Next year's race for governor has just been joined by a local man.
Not San Diego Mayor Kevin Faulconer, who's still not taking the bait for such a run.
The candidate is John Cox, a multimillionaire attorney, CPA and financial adviser who's gotten into state politics after running as a Republican for U.S. Senate and other offices in Illinois.
He's only the second Republican who's stepped forward in the 2018 California governor's race.
In his announcement, video-recorded by a professional crew at home in Rancho Santa Fe for statewide distribution, Cox took aim at the state's sales tax, pension debt and many other issues he thinks make California unfriendly to business.
He accuses California lawmakers of catering to special interests that reward them with generous campaign contributions.
"The California we have is in trouble, and we need to do something about it,” Cox told NBC 7 in an interview Tuesday.
His solution is a so-called "low-cost New Hampshire-style neighborhood legislature" to foster more grass-roots politics.
Cox believes that would take fundraising "completely out of the equation."
Even so, facing current realities, Cox is putting up a million dollars of his own money for the campaign, and has raised another million.
“Wouldn't it be nice,” he asked rhetorically “if we had campaigns that were run door-to-door, where candidates actually had to discuss issues, and could actually build up a consensus on what we ought to be doing?"
Six people have now declared for the race – four of them Democrats, led in the polls by Lt. Gov.
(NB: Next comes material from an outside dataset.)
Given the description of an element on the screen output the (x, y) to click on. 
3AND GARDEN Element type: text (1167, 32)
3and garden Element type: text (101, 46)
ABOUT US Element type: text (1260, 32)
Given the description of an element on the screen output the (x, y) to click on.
Gavin Newsom.
The other announced Republican gubernatorial candidate so far is 84-year-old Roosevelt "Rosey" Grier, who carved out an acting career after earning NFL Pro Bowl status playing for the Los Angeles Rams.
California voters won't cast ballots for a new governor for another 15 months.
But Cox doesn’t seem leery of campaign fatigue, already having spoken to what he estimates as dozens of audiences.
"The system has to change to something that our founders intended,” he said. “Where we actually had reasonable discussions about police and then we can build an agreement that we can go forward with."